Gennish brightened. "Yes! Our king was very interested in the Hylian goddesses." She pulled her facial scarf down and the hood fell to her shoulders. She had a round face, pointed nose, and gold-yellow eyes that missed nothing, flicking continuously around the room in her excitement. Her rust-colored hair was pulled to the top of her head in a ropy ponytail, and she tapped her cheekbones, both of which were decorated with a tattoo of three colored circles: blue, red, and green. Nayru, Din, and Farore. "So am I," she said, with a secretive smile. She pushed half of the mess off the table in the cell, beckoning him over with one arm. "What would you like to see?"
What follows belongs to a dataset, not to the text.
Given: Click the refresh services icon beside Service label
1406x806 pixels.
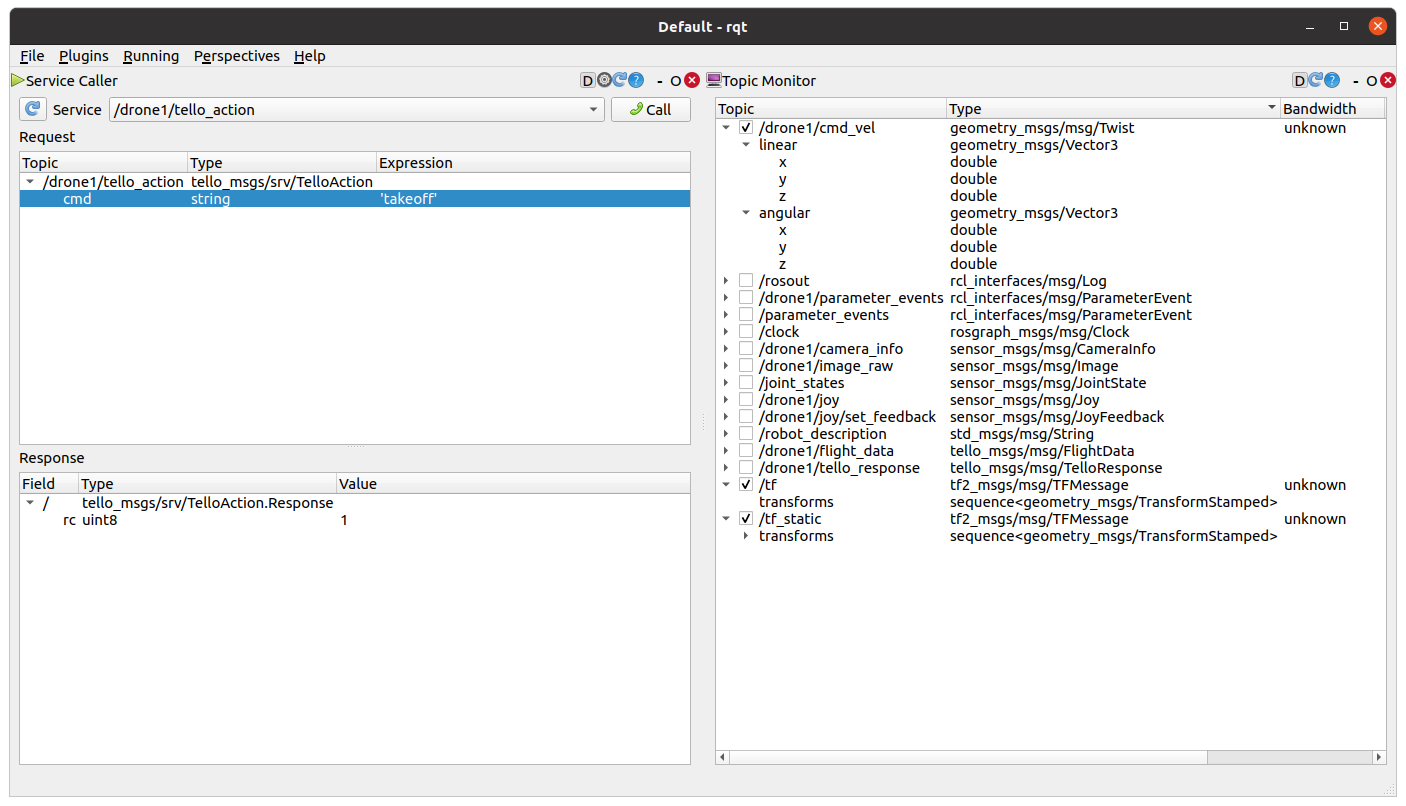Looking at the screenshot, I should click(33, 109).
"The scroll you gave me was very old, and some of the wording was stained or smudged. But the spell mentioned something about a path to the Sacred Realm, have you heard of that?"

She dropped a scroll open with little flourish, holding the crude illustrations at arms' length for him to observe. "Some call the entrance the Door of Time. They say, in ancient days, our king actually traveled beyond it. He came back with knowledge of some horrible, ancient secret. Whatever it was, it turned Hyrule's princess against him."
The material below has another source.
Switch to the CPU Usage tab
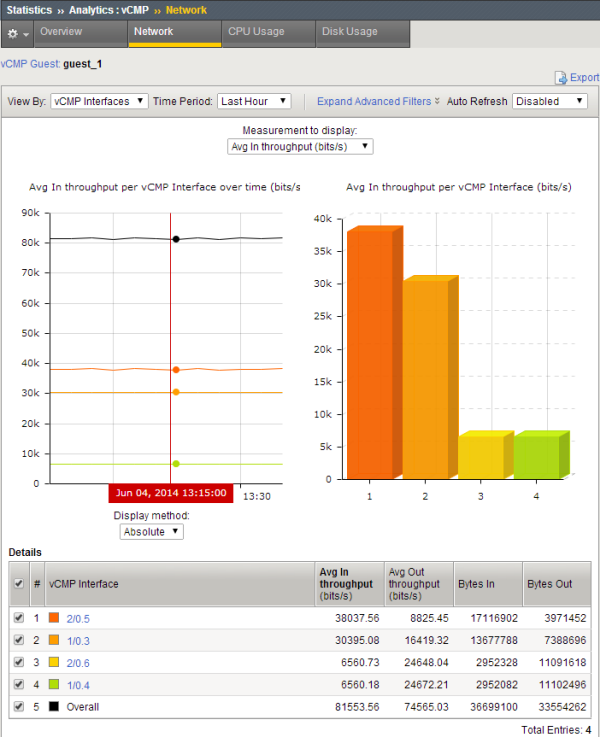 [256, 32]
Okuin's lips parted in an _O_ of sudden understanding. "You mean Ganondorf."

Gennish sighed. "We're not permitted to speak the name here. Gendooru says he dishonored our clan."

"He's mostly known as the King of Thieves in Hyrule," Okuin agreed ruefully.

She regained her secretive look. "Indeed, he is. But do they ever tell you what he stole?"

The sage paused in surprise. "…No."

"Knowledge." She tapped one temple. "Still…he left an impact. They said he was so powerful, even the gods themselves couldn't kill him. But even if that were true, he just vanished after that." She passed the article to him.

The scroll had a musty, unpleasant smell, but Okuin was used to such conditions. He squinted at the hasty writing, stained and torn.

 _Though they have refused to let me in, I cannot forget I have been chosen. To obtain the…_

 _…_ _eld Shadows together. This must be how I was meant to find the way into the Sacred Realm. The Spiritual Stones are no longer an option, and I cannot find the Ocarina, so I will use this newfound power to open the Door. The time has come._

"Was this a journal?" he quizzed the librarian. "It's arranged in—what looks like—dates."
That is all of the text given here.